Collins: The Slipperiness of 'Global Law'

Richard Collins (Univ. College Dublin - Law) has published The Slipperiness of 'Global Law' (Oxford Journal of Legal Studies, Vol. 37, no. 3, pp. 714–739, Autumn 2017). Here's the abstract:
What is ‘global law’? What is specifically global and specifically legal about global law? Is it even coherent to define law by reference to its ‘globality’? These are just some of the questions taken up by Neil Walker in his new book, Intimations of Global Law. In this review essay, I engage critically with Walker’s response to these and other questions. Whilst I believe that Walker’s mapping of different ‘species’ of global law is useful and informative in revealing a ‘state of the art’ of globalising legal trends, his effort to draw these various and not necessarily commensurate species together into a coherent meta-theorisation of global law is, I believe, far less convincing.
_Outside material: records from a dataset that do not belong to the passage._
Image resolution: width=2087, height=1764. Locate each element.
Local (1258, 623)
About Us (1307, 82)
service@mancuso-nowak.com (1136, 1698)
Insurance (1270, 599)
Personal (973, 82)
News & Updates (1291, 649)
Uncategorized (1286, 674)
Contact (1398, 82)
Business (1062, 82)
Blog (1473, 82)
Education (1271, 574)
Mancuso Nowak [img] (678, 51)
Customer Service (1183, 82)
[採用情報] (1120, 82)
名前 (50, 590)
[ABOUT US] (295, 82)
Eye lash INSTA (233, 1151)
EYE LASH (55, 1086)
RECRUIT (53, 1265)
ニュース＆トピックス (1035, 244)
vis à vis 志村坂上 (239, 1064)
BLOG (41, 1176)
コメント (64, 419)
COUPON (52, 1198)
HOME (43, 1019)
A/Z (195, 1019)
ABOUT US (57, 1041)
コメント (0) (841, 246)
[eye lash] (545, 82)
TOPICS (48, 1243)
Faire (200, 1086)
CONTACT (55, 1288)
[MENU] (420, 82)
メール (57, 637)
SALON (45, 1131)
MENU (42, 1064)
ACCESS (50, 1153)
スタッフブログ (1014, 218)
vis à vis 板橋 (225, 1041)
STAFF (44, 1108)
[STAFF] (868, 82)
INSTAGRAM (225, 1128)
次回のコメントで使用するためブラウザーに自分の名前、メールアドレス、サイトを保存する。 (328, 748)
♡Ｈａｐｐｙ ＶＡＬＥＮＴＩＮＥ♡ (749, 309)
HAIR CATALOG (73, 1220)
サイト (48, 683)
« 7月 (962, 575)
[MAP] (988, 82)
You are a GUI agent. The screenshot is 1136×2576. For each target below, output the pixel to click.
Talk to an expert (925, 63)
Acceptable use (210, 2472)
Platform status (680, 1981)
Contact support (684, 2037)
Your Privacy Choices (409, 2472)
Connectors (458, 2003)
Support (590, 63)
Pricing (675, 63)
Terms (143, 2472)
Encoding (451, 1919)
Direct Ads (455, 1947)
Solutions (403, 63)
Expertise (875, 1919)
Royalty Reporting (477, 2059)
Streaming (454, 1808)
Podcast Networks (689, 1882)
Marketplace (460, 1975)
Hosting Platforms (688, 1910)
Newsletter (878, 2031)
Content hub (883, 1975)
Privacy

Walker’s conceptualisation of global law is self-defined by reference to its openness, its intimated quality and its ‘adjectival’ categorisation—characteristics that leave the concept of global law somewhat ‘slippery’ and malleable to the point of its non-utility in actually helping to guide law’s direction, resolve normative disputes or remedy apparent accountability deficits and injustices at the global level.